[Extracted data entries]
=== Begin Enclosure ===
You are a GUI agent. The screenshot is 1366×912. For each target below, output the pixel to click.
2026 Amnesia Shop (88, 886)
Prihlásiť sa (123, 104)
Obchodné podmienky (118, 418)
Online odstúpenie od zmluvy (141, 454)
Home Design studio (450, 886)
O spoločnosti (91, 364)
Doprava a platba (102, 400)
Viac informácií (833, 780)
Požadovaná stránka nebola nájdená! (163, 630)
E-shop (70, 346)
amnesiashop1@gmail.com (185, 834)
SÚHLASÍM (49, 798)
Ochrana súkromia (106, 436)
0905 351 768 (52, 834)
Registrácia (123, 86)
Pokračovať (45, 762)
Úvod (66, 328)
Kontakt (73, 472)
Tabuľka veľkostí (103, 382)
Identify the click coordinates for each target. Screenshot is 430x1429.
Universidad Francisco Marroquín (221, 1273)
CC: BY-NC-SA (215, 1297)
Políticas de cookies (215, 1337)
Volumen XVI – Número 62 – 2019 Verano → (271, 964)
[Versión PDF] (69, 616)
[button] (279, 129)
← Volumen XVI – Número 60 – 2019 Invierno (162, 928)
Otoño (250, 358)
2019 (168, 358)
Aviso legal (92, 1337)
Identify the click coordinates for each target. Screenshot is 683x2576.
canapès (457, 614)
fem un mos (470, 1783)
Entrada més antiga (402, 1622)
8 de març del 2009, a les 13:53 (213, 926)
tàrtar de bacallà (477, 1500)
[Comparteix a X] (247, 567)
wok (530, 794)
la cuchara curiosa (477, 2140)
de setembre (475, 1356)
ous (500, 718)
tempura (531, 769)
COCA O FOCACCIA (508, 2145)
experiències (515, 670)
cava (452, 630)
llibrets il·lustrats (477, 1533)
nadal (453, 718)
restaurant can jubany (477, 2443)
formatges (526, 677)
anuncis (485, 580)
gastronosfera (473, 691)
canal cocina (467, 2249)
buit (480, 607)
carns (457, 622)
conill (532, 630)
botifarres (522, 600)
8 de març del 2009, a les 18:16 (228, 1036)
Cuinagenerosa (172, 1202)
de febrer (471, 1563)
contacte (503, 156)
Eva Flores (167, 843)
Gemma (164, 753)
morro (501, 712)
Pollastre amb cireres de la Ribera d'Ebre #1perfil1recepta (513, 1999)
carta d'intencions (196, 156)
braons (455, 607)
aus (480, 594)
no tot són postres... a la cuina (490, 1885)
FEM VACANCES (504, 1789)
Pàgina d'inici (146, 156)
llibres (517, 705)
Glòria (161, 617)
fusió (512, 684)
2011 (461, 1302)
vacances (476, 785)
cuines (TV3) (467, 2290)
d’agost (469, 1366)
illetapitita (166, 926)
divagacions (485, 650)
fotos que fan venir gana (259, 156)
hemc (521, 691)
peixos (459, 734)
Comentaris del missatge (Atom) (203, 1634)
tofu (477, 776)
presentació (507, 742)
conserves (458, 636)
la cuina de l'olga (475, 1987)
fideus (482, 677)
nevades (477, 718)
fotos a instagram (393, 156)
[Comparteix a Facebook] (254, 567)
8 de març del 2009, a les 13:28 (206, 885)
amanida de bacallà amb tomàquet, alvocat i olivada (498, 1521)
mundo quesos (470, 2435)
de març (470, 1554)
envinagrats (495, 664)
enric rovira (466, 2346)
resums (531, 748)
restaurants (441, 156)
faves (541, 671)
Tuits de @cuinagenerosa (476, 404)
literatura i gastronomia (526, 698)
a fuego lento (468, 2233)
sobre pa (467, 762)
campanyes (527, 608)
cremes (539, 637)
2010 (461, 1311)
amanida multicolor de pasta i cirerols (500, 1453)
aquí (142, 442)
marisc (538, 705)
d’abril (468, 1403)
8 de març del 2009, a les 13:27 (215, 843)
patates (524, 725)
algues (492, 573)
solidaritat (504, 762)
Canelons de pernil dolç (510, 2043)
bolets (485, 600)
=== End Enclosure ===
**What is expected:**
In full and without alteration, retype the entries above.

**Exercise result:**
You are a GUI agent. The screenshot is 1366×912. For each target below, output the pixel to click.
2026 Amnesia Shop (88, 886)
Prihlásiť sa (123, 104)
Obchodné podmienky (118, 418)
Online odstúpenie od zmluvy (141, 454)
Home Design studio (450, 886)
O spoločnosti (91, 364)
Doprava a platba (102, 400)
Viac informácií (833, 780)
Požadovaná stránka nebola nájdená! (163, 630)
E-shop (70, 346)
amnesiashop1@gmail.com (185, 834)
SÚHLASÍM (49, 798)
Ochrana súkromia (106, 436)
0905 351 768 (52, 834)
Registrácia (123, 86)
Pokračovať (45, 762)
Úvod (66, 328)
Kontakt (73, 472)
Tabuľka veľkostí (103, 382)
Identify the click coordinates for each target. Screenshot is 430x1429.
Universidad Francisco Marroquín (221, 1273)
CC: BY-NC-SA (215, 1297)
Políticas de cookies (215, 1337)
Volumen XVI – Número 62 – 2019 Verano → (271, 964)
[Versión PDF] (69, 616)
[button] (279, 129)
← Volumen XVI – Número 60 – 2019 Invierno (162, 928)
Otoño (250, 358)
2019 (168, 358)
Aviso legal (92, 1337)
Identify the click coordinates for each target. Screenshot is 683x2576.
canapès (457, 614)
fem un mos (470, 1783)
Entrada més antiga (402, 1622)
8 de març del 2009, a les 13:53 (213, 926)
tàrtar de bacallà (477, 1500)
[Comparteix a X] (247, 567)
wok (530, 794)
la cuchara curiosa (477, 2140)
de setembre (475, 1356)
ous (500, 718)
tempura (531, 769)
COCA O FOCACCIA (508, 2145)
experiències (515, 670)
cava (452, 630)
llibrets il·lustrats (477, 1533)
nadal (453, 718)
restaurant can jubany (477, 2443)
formatges (526, 677)
anuncis (485, 580)
gastronosfera (473, 691)
canal cocina (467, 2249)
buit (480, 607)
carns (457, 622)
conill (532, 630)
botifarres (522, 600)
8 de març del 2009, a les 18:16 (228, 1036)
Cuinagenerosa (172, 1202)
de febrer (471, 1563)
contacte (503, 156)
Eva Flores (167, 843)
Gemma (164, 753)
morro (501, 712)
Pollastre amb cireres de la Ribera d'Ebre #1perfil1recepta (513, 1999)
carta d'intencions (196, 156)
braons (455, 607)
aus (480, 594)
no tot són postres... a la cuina (490, 1885)
FEM VACANCES (504, 1789)
Pàgina d'inici (146, 156)
llibres (517, 705)
Glòria (161, 617)
fusió (512, 684)
2011 (461, 1302)
vacances (476, 785)
cuines (TV3) (467, 2290)
d’agost (469, 1366)
illetapitita (166, 926)
divagacions (485, 650)
fotos que fan venir gana (259, 156)
hemc (521, 691)
peixos (459, 734)
Comentaris del missatge (Atom) (203, 1634)
tofu (477, 776)
presentació (507, 742)
conserves (458, 636)
la cuina de l'olga (475, 1987)
fideus (482, 677)
nevades (477, 718)
fotos a instagram (393, 156)
[Comparteix a Facebook] (254, 567)
8 de març del 2009, a les 13:28 (206, 885)
amanida de bacallà amb tomàquet, alvocat i olivada (498, 1521)
mundo quesos (470, 2435)
de març (470, 1554)
envinagrats (495, 664)
enric rovira (466, 2346)
resums (531, 748)
restaurants (441, 156)
faves (541, 671)
Tuits de @cuinagenerosa (476, 404)
literatura i gastronomia (526, 698)
a fuego lento (468, 2233)
sobre pa (467, 762)
campanyes (527, 608)
cremes (539, 637)
2010 (461, 1311)
amanida multicolor de pasta i cirerols (500, 1453)
aquí (142, 442)
marisc (538, 705)
d’abril (468, 1403)
8 de març del 2009, a les 13:27 (215, 843)
patates (524, 725)
algues (492, 573)
solidaritat (504, 762)
Canelons de pernil dolç (510, 2043)
bolets (485, 600)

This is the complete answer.